**INSTRUCTION**.
Copy out the material from the line that contains "Click the gray" through the line that contains "Action: click(162, 143)", swapping "Democrat" for "Republican" and leaving everything else unchanged. Omit the pictures.

**GIVEN DATA**.

"""

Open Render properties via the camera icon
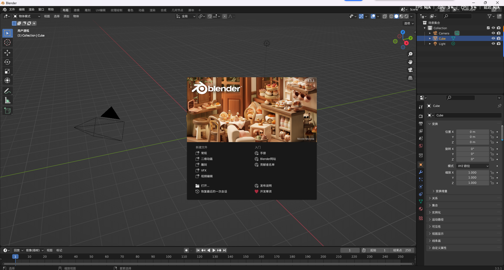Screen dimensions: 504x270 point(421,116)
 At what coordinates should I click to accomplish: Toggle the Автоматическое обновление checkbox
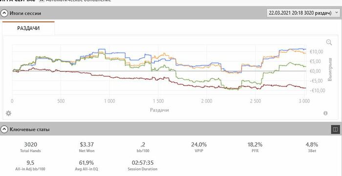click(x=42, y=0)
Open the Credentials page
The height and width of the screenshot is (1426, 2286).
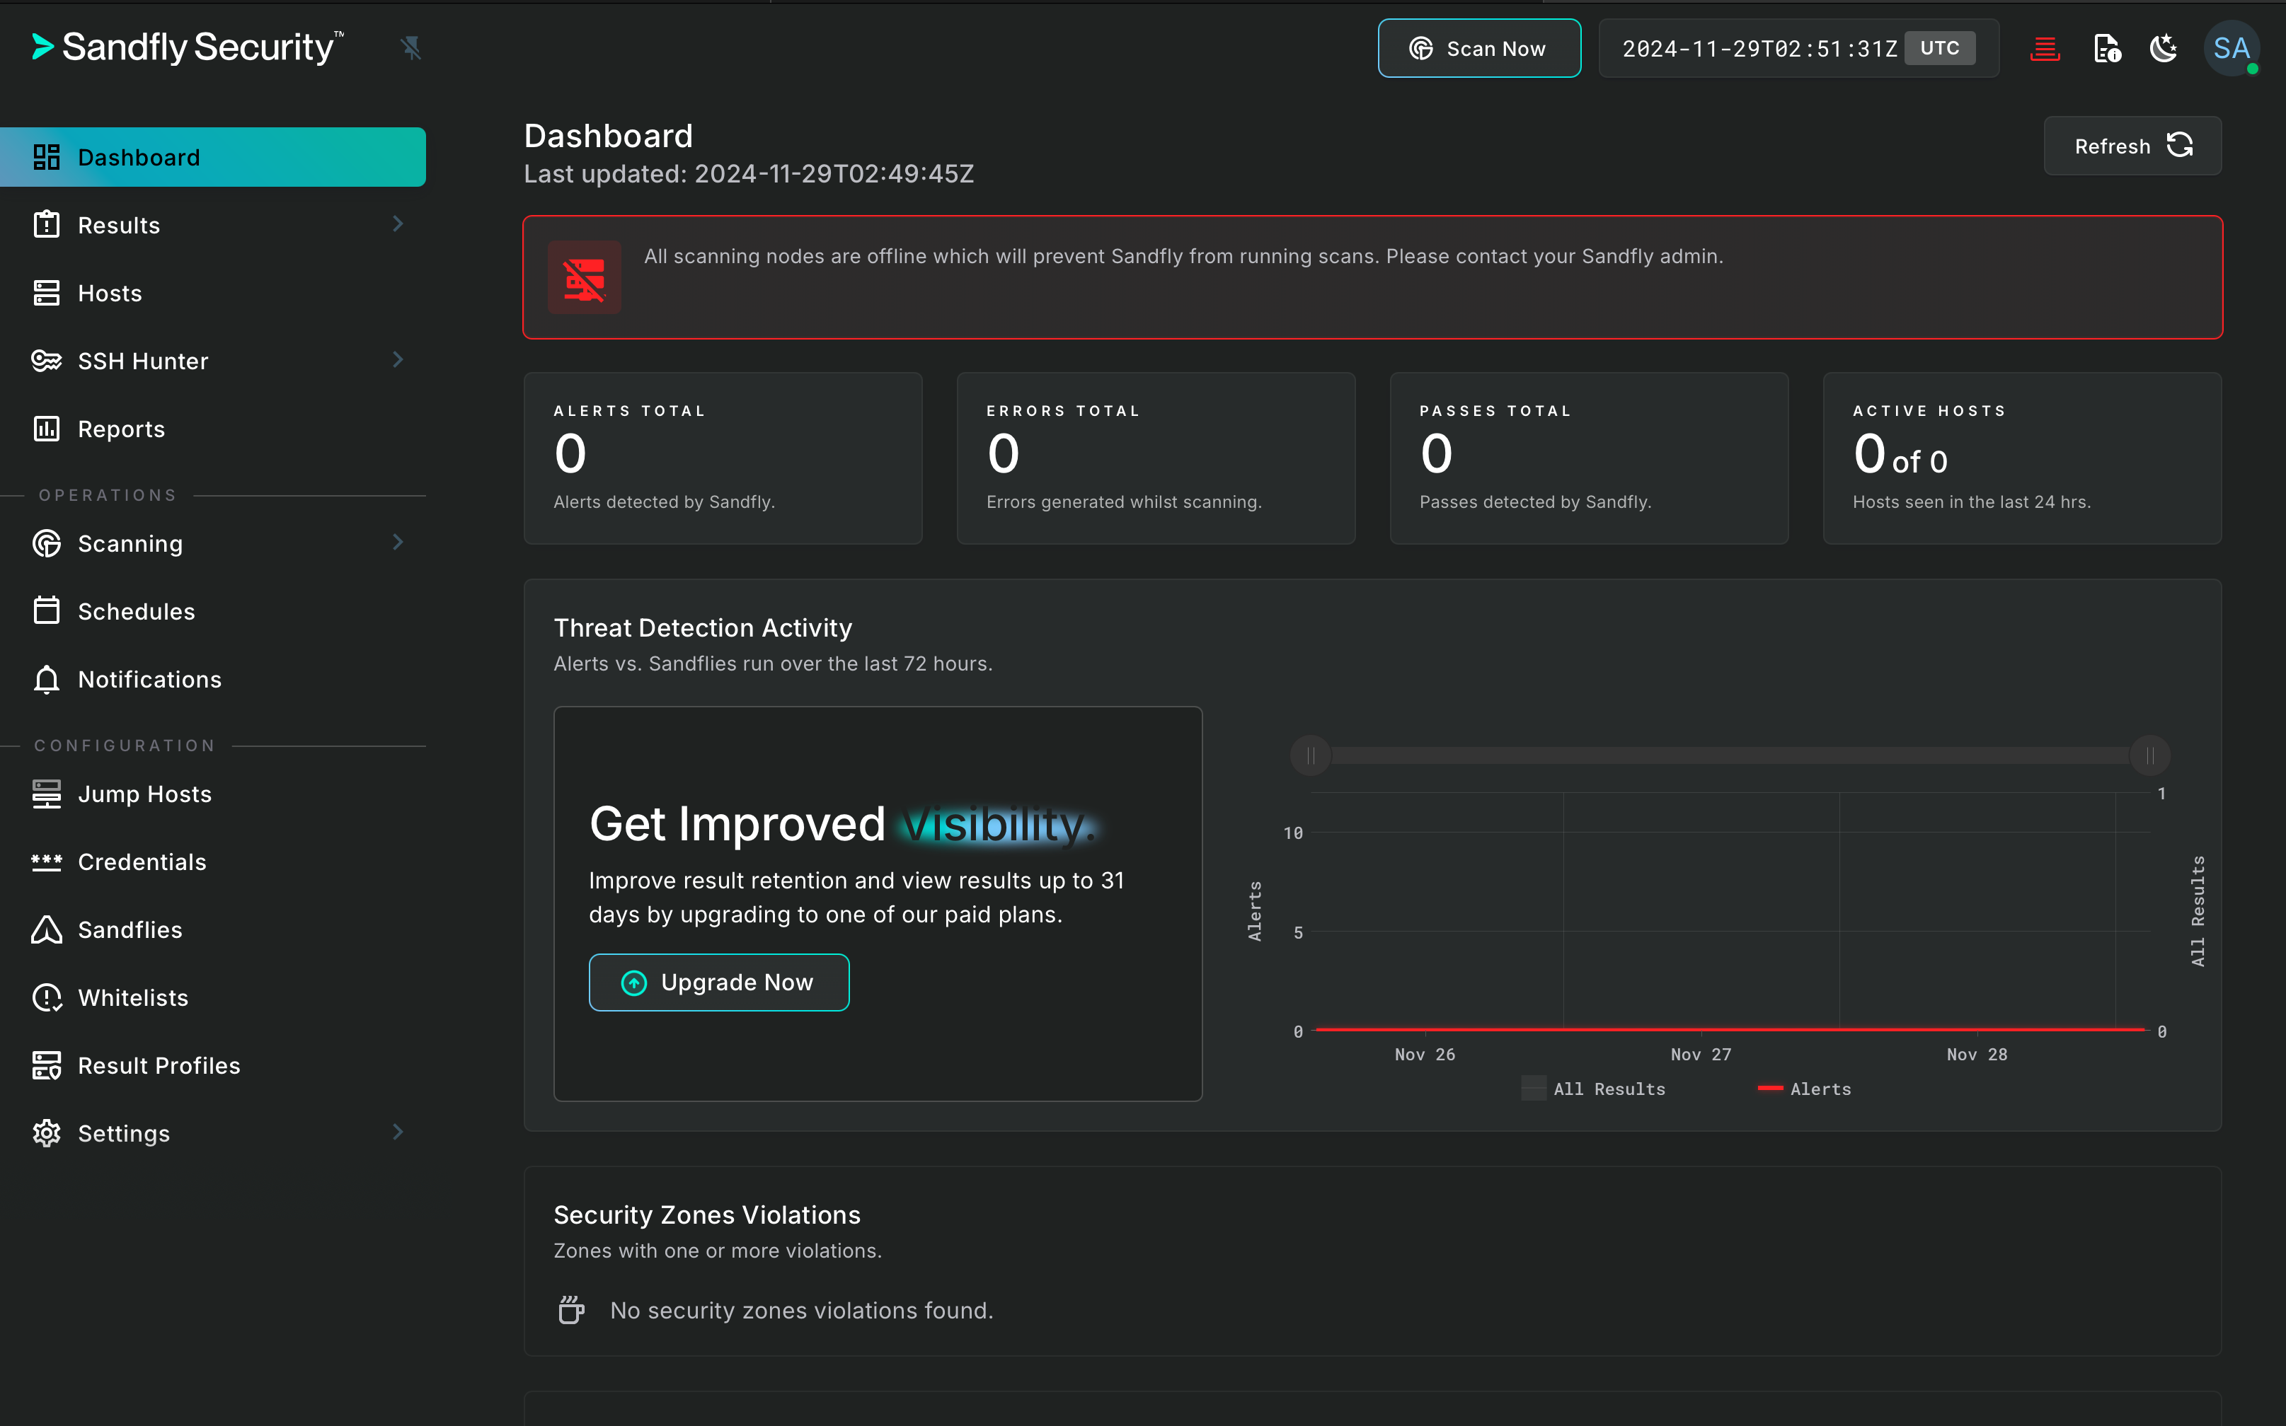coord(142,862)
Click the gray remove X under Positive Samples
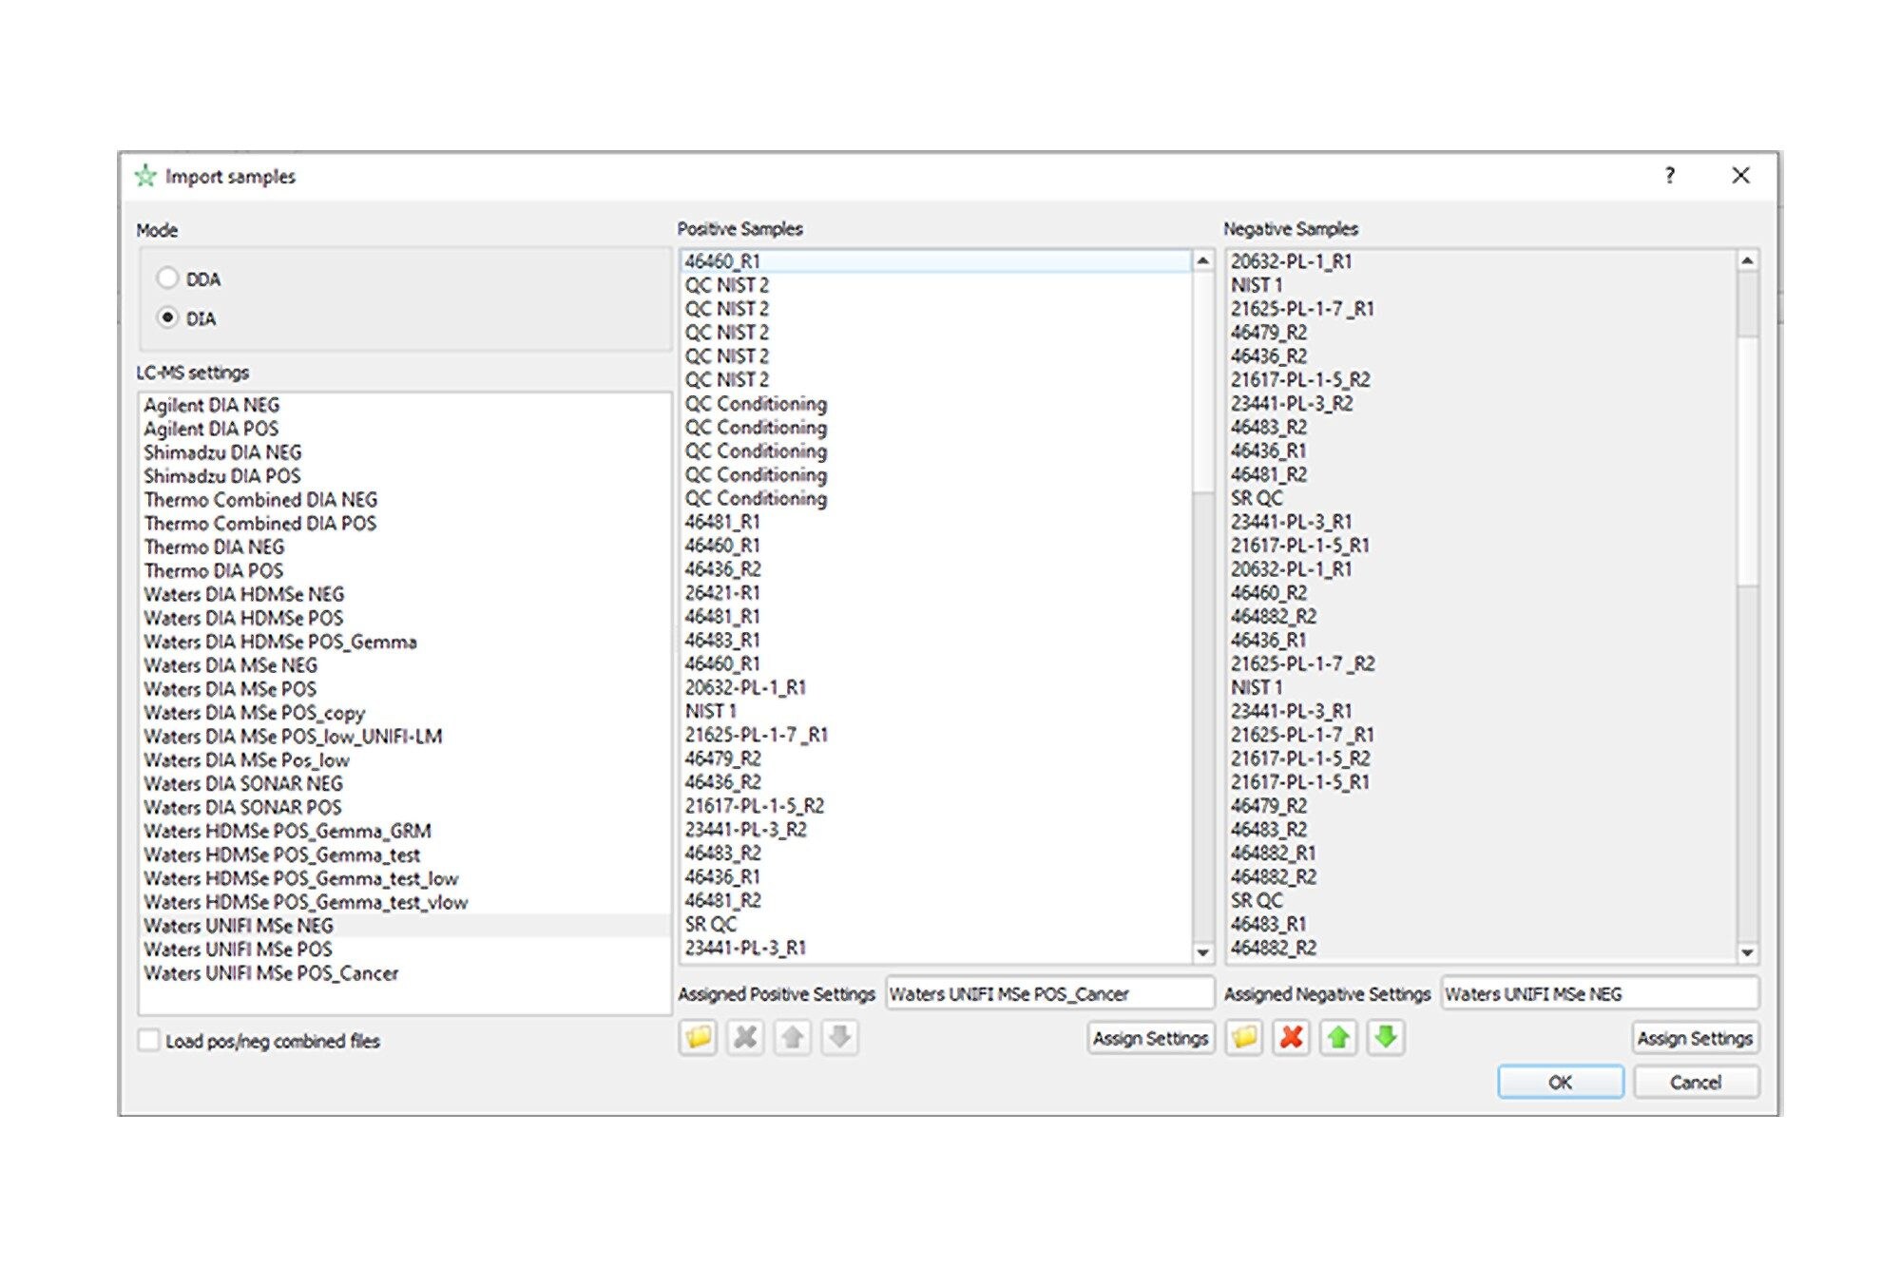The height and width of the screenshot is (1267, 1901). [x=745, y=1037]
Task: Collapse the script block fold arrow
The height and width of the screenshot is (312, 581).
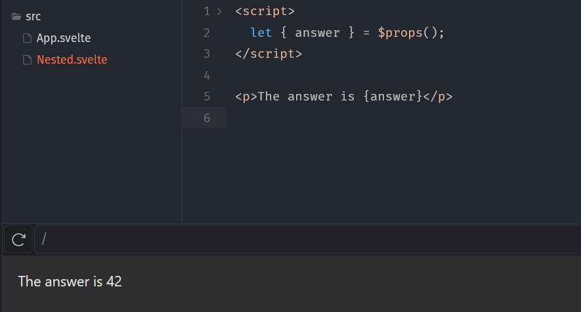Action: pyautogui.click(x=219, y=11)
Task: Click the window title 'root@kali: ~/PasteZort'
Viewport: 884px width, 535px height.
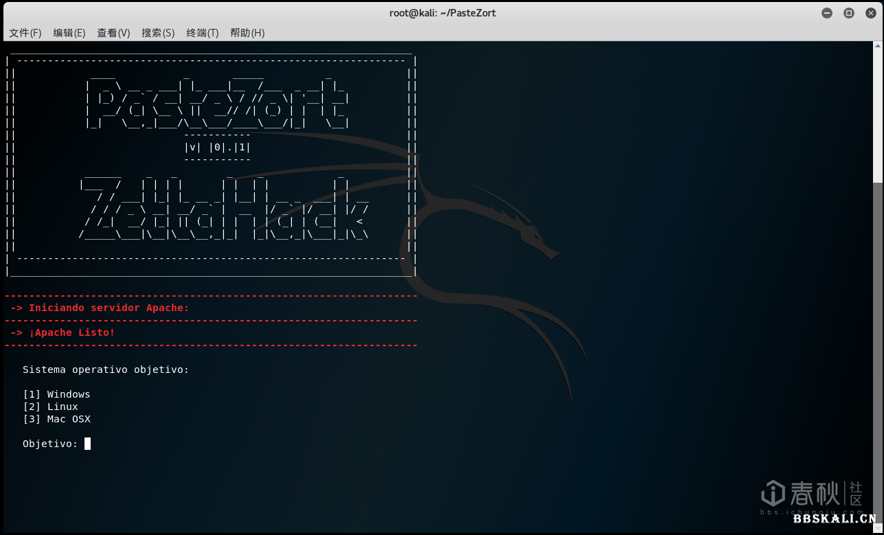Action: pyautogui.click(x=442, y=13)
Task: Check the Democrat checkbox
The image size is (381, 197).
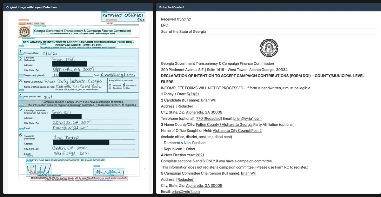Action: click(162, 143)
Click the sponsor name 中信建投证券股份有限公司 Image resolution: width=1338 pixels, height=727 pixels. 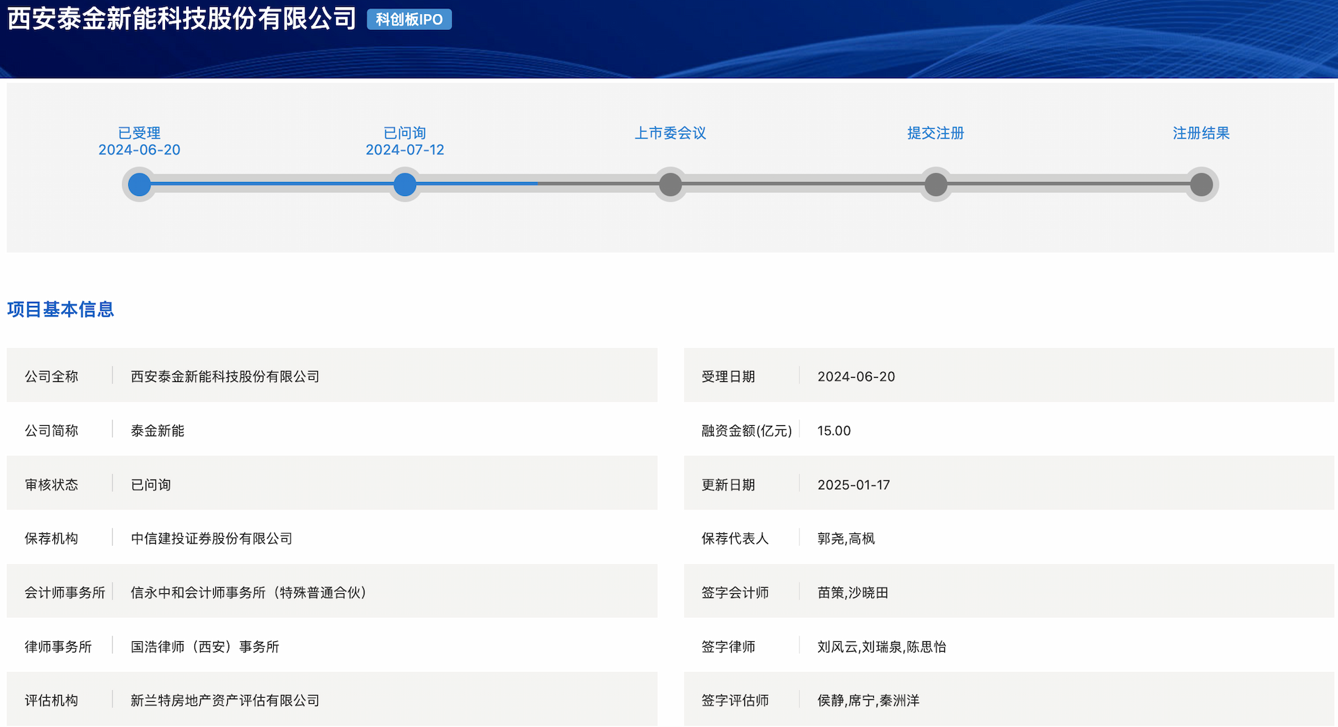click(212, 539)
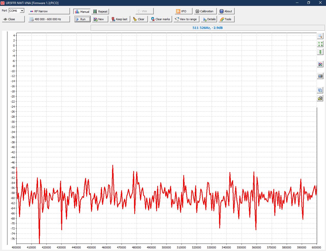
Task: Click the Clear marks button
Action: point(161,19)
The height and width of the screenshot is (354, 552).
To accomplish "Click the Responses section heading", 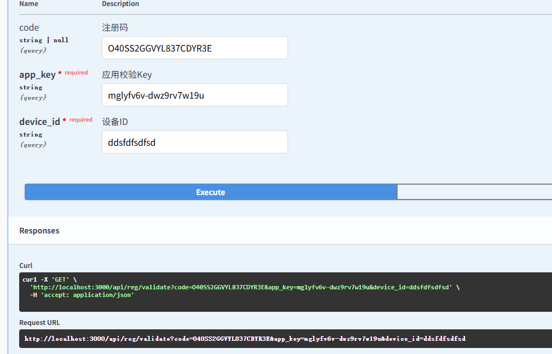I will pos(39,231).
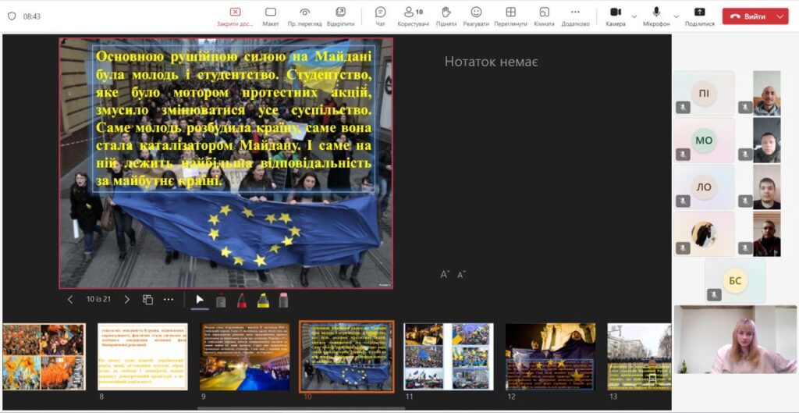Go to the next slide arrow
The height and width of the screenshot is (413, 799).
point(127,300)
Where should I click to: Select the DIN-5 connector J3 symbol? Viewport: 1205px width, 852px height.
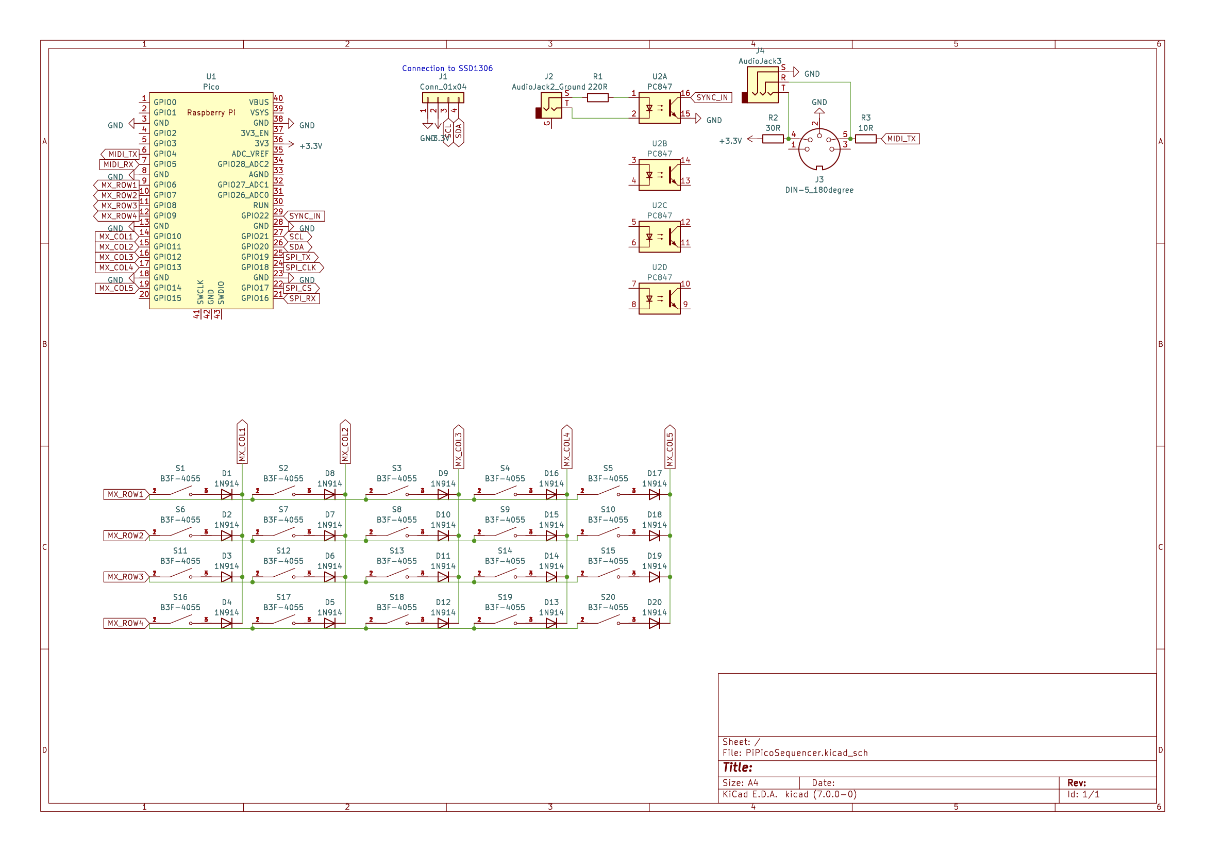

"""

**SOLUTION FOR THIS EXERCISE**.
Click the gray remove X under Positive Samples
The height and width of the screenshot is (1267, 1901). [x=745, y=1037]
Task: Collapse the script block fold arrow
The height and width of the screenshot is (312, 581).
Action: pyautogui.click(x=219, y=11)
Task: Click the window title 'root@kali: ~/PasteZort'
Viewport: 884px width, 535px height.
Action: pyautogui.click(x=442, y=13)
Task: Check the Republican checkbox
The image size is (381, 197).
Action: click(162, 143)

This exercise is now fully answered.